Byssus

Histoire et Caractéristiques:

Historique :

Appelé « soie marine » ou « soie des rois », le byssus est une fibre naturelle fabriquée par la moule pour s’accrocher à un support. Le byssus tire sa réputation d’une tradition qui remonte aux grandes civilisations de l’Antiquité peuplant le bassin méditerranéen : la production de soie marine. Après être lavés, séchés, peignés, filés et trempés durant vingt-quatre heures dans un jus de citron pour leur conférer un éclat, les fils de byssus, de couleur bronze, servaient à confectionner ou à broder les vêtements (robe, gants, bas, bonnets, linge, etc.),  des plus hauts dignitaires politiques et religieux. L’industrie de ce fil luxueux d’une extrême légèreté, était liée à la culture de la Pinna nobilis, une espèce endémique du bassin méditérranéen aussi appelée «  grande nacre ». Environ mille moules étaient nécessaires pour obtenir trois cents grammes de fils! Mais sa récolte a progressivement disparu au fil des siècles et très rare sont aujourd’hui les ateliers qui travaille encore cette matière. Seule une artisane de Sardaigne, Chiara Vigo, file et tisse encore le byssus pour faire perdurer ce savoir-faire dont elle a hérité de son grand-père. Le byssus est donc un véritable tissu.

Propriétés :

Les propriétés adhésives naturelles du byssus intéressent aujourd’hui les chercheurs en biomatériaux notamment dans le domaine médical. La particularité physique des fibres du byssus tient au fait que, pour pouvoir absorber l’énergie des vagues et s’ancrer solidement au milieu, elles sont très riches en élastine et en collagène. Elles conjuguent par ce fait, dureté et extensibilité et résistent ainsi à un étirement de 100 % de leur longueur sans se fissurer.
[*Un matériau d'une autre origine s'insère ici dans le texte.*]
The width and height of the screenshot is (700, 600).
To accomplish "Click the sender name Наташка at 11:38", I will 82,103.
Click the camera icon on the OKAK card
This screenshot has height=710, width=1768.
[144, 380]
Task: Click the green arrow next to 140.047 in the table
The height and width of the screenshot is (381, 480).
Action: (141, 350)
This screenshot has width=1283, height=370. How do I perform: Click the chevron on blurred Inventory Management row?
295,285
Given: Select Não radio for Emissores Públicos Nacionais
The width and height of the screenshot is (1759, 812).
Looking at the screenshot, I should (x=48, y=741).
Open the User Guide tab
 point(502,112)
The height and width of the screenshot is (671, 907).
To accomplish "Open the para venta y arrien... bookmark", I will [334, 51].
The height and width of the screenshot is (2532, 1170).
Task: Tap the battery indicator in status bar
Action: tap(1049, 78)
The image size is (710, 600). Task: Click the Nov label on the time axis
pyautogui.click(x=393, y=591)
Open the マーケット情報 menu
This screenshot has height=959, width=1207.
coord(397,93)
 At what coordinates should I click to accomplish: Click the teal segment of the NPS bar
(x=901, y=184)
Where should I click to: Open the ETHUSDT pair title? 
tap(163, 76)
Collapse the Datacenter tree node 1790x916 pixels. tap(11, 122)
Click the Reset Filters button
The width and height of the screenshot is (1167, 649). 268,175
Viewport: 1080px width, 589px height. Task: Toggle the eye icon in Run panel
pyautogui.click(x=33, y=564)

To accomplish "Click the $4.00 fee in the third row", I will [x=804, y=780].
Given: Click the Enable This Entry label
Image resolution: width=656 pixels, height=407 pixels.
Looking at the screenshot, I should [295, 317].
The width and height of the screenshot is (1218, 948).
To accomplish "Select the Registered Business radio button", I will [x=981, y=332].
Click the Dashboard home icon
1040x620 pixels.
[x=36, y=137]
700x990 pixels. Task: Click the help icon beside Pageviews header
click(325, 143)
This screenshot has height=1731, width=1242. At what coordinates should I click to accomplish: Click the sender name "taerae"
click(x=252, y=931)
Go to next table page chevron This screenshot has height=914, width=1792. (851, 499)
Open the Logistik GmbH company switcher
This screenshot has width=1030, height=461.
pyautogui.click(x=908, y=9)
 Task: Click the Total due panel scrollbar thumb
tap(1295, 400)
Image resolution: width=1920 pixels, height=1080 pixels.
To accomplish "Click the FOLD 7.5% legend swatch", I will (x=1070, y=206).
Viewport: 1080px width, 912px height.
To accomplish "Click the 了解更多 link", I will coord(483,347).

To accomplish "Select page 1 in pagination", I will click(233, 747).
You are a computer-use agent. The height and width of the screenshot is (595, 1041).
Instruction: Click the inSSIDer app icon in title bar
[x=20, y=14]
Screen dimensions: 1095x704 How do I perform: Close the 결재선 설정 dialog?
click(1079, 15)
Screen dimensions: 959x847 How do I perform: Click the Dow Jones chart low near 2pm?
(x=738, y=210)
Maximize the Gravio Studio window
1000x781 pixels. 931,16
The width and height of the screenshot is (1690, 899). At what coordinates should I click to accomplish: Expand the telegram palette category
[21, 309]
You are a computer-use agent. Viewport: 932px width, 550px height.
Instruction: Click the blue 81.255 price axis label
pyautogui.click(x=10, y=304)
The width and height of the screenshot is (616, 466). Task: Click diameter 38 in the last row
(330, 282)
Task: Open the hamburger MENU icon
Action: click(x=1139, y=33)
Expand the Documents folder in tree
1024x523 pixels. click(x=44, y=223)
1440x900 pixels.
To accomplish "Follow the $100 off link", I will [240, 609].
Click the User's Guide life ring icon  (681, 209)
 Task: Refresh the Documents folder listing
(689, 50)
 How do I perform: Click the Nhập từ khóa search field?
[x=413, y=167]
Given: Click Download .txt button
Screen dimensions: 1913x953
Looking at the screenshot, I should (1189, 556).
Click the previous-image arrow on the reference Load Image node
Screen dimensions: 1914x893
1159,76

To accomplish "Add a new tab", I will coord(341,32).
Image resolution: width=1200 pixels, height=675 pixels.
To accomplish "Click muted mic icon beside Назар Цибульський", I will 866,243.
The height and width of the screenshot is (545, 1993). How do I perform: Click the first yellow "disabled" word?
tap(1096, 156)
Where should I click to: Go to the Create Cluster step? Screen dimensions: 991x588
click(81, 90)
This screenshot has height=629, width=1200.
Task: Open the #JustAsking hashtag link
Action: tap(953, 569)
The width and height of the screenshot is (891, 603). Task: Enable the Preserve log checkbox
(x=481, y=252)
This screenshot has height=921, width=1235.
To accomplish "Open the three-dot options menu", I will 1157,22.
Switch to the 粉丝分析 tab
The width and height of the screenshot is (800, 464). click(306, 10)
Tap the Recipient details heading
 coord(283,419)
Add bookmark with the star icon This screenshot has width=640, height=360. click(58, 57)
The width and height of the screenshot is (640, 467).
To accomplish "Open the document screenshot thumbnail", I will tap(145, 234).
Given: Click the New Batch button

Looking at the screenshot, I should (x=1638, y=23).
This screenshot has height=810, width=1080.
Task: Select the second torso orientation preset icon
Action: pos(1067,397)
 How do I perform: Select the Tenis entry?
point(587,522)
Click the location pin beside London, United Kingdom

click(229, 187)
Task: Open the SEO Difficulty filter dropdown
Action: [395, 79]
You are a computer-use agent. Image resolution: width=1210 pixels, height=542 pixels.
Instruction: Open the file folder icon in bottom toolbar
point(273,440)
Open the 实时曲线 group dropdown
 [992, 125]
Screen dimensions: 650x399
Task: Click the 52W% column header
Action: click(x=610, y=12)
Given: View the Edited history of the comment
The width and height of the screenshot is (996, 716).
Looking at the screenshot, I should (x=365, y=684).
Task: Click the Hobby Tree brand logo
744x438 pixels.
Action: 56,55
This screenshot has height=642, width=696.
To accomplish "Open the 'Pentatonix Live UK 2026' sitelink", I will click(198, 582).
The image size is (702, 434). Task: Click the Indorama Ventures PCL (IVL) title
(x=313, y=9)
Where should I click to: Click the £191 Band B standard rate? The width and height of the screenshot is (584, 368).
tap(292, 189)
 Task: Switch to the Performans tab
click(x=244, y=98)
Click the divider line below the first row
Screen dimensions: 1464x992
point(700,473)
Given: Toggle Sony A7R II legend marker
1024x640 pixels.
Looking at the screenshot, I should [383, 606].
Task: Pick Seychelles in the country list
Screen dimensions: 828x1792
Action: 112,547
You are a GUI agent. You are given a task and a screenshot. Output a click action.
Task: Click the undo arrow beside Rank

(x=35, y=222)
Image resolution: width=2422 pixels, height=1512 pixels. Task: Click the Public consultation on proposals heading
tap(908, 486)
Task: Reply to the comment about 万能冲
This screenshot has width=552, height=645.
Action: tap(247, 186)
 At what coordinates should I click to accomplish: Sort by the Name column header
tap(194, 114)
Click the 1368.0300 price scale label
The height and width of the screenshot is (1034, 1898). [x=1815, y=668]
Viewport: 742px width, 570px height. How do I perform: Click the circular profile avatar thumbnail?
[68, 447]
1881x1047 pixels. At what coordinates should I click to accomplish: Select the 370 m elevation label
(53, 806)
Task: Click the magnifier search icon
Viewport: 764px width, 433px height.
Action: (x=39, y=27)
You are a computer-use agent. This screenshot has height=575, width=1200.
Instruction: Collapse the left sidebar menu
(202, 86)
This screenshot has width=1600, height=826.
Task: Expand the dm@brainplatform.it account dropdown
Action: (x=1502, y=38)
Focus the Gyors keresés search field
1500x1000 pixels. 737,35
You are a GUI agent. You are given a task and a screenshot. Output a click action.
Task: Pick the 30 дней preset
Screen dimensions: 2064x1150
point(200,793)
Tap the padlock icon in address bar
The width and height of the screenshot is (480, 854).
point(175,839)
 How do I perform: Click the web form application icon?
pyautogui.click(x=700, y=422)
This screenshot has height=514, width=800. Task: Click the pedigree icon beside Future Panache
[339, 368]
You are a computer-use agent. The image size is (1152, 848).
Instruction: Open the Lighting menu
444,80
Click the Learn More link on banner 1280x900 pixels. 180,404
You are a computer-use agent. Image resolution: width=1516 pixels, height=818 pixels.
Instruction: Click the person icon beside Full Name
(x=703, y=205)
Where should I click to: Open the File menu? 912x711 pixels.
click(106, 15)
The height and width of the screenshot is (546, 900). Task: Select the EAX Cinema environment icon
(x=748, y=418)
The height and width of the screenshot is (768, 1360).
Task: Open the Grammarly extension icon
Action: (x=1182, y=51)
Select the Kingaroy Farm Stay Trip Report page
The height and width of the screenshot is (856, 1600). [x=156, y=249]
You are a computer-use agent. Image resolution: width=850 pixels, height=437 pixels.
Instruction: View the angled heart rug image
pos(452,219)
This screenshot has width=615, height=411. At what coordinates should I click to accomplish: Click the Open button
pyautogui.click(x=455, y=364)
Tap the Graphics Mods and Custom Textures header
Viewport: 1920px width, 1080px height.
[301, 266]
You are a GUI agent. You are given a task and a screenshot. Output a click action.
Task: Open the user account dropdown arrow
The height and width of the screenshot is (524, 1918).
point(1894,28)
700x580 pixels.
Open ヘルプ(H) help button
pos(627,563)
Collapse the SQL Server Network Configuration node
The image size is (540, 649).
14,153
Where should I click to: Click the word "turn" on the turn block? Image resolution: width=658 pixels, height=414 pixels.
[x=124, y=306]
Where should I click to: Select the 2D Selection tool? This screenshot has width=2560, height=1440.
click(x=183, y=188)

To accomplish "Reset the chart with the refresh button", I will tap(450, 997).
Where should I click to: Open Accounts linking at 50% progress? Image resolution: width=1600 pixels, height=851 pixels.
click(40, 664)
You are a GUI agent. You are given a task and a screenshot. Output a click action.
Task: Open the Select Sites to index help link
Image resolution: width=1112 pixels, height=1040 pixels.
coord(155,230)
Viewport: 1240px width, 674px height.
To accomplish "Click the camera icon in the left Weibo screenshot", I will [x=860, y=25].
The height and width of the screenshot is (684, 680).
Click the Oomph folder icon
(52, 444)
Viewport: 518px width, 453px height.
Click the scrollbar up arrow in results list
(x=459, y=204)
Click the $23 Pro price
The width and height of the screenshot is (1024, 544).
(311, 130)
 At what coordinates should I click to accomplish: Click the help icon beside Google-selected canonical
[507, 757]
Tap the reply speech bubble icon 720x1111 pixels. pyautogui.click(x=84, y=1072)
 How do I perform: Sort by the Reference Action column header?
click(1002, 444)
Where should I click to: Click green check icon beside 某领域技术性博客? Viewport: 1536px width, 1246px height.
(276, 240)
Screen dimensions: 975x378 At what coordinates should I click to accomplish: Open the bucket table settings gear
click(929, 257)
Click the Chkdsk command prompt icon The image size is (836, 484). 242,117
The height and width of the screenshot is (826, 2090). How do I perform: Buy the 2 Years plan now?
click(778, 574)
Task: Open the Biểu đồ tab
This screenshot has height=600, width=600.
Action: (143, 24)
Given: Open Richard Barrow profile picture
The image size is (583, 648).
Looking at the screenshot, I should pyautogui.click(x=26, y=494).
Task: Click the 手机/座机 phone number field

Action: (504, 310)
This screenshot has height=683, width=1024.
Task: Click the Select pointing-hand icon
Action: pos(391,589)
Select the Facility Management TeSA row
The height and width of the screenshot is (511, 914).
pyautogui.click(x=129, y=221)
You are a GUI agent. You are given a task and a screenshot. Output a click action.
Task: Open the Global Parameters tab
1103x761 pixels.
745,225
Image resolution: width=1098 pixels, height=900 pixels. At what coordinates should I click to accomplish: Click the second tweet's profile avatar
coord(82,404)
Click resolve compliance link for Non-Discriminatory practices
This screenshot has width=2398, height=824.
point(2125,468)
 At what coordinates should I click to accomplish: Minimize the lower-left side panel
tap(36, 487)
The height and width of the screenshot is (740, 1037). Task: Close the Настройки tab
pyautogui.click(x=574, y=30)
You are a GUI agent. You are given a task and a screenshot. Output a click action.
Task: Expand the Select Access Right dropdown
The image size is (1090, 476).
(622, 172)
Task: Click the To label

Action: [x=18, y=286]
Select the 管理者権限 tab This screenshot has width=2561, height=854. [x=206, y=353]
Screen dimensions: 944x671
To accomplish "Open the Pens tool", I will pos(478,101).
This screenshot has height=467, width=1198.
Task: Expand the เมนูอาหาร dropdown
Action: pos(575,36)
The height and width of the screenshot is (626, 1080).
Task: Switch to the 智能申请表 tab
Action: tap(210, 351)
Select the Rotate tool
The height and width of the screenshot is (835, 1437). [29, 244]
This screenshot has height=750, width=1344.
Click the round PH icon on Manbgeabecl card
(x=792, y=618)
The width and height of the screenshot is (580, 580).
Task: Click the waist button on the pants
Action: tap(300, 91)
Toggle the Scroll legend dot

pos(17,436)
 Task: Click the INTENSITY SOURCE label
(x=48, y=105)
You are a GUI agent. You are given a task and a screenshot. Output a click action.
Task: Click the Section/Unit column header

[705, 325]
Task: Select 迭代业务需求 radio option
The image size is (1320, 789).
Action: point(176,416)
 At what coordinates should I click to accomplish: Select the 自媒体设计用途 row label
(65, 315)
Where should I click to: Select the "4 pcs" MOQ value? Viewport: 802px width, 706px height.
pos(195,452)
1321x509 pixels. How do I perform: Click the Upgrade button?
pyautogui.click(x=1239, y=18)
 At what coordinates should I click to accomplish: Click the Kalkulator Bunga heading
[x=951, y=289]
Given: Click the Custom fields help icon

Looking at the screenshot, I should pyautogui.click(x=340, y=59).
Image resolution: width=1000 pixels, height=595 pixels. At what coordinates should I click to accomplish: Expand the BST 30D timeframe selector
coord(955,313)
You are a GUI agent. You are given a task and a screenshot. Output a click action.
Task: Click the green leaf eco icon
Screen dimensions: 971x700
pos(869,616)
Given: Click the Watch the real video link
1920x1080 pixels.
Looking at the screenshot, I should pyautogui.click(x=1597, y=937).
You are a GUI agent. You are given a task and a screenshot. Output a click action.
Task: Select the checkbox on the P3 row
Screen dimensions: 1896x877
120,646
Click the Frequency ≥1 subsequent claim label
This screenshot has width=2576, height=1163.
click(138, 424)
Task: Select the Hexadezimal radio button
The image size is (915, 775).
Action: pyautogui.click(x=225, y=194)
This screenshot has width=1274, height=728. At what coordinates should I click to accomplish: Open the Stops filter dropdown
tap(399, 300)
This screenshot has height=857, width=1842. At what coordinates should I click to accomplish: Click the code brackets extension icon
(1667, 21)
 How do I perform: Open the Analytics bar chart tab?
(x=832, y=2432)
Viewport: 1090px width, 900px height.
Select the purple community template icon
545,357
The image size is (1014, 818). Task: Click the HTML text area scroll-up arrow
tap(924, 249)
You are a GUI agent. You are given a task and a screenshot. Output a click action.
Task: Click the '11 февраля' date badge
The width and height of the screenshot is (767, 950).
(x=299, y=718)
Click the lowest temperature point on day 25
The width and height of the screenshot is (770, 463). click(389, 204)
A y regarder de plus près, le byssus est en fait la colle la plus puissante au monde : elle résiste aux UV, au sel, aux hautes et basses températures, elle est très résistante et surtout colle sous l’eau. Ceci est permis grâce au phénomène de micro-ventouses. De plus, c’est une colle qui ne pollue pas.

Potentiel :

Si cette soie était améliorée et considérée à sa juste valeur, le byssus deviendrait alors un véritable matériau. Grâce aux moyens modernes dont nous disposons et aux progrès de la recherche, la fabrication de fibres optiques, d’emballages biodégradables, de prothèses osseuses ou encore de fil pour refermer les plaies (le byssus étant la matière la plus performante au monde dans ce domaine) serait possible.

L’entreprise

Responsable et Visionnaire :

La Maison Tarbouriech située à Marseillan au bord de l’étang de Thau, conchyliculteur et leader de la production de moules et d’huîtres haut de gamme en France, se distingue par une politique de qualité à travers des démarches d’amélioration continue au service de ses produits et des consommateurs mais aussi par des efforts constants en matière d’innovation, de développement durable et d’économie circulaire. C’est pourquoi elle s’intéresse au byssus de moules comme une matière renouvelable pouvant s’intégrer dans la conception de nouveaux produits.
En effet, le byssus a trop longtemps été considéré comme un simple déchet conchylicole au même titre que les coquilles d’huitres et de moules ou encore les cordes nécessaire à la culture immergée.

Le projet

Recherche et Collaboration :

Mais alors, comment valoriser les déchets conchylicoles ? Telle est la question que se pose Florent Tarbouriech au quotidien dans sa quête de développement durable depuis le début de son aventure. Le lancement du projet de recherche concernant le byssus est l’aboutissement de rencontres successives et fructueuses entre Florent Tarbouriech, directeur de la Maison Tarbouriech, et plusieurs professionnels de l’art. 
Des réflexions et des expérimentations, en prenant le byssus en tant que matière première, ont été menées durant tout un semestre de 2011 à 2012 en collaboration avec 25 étudiants de 4e année de l’Ecole Supérieure d’Art de Saint-Etienne, option design.
Celles-ci se poursuivent depuis au sein du laboratoire Prod’IA.

 

Ambitions

Résultats et Aspirations :

Fortement engagée dans une démarche d’éco-conception, la Maison Tarbouriech a la volonté de valoriser les nombreuses propriétés du byssus dans la création de produits innovants et respectueux de l’environnement; mais aussi la matière brute en tant qu’objet d’art. 

Grâce à la valorisation des biomatériaux tels que le byssus, des papiers de création destinés aux artistes ont été mis au point.

Mais les ambitions de l’entreprise ne s’arrêtent pas là : des résultats prometteurs sont enregistrés dans l’élaboration de tissus techniques, ciment, de matériaux propres à l’ameublement et à la décoration, ou encore dans les cosmétiques.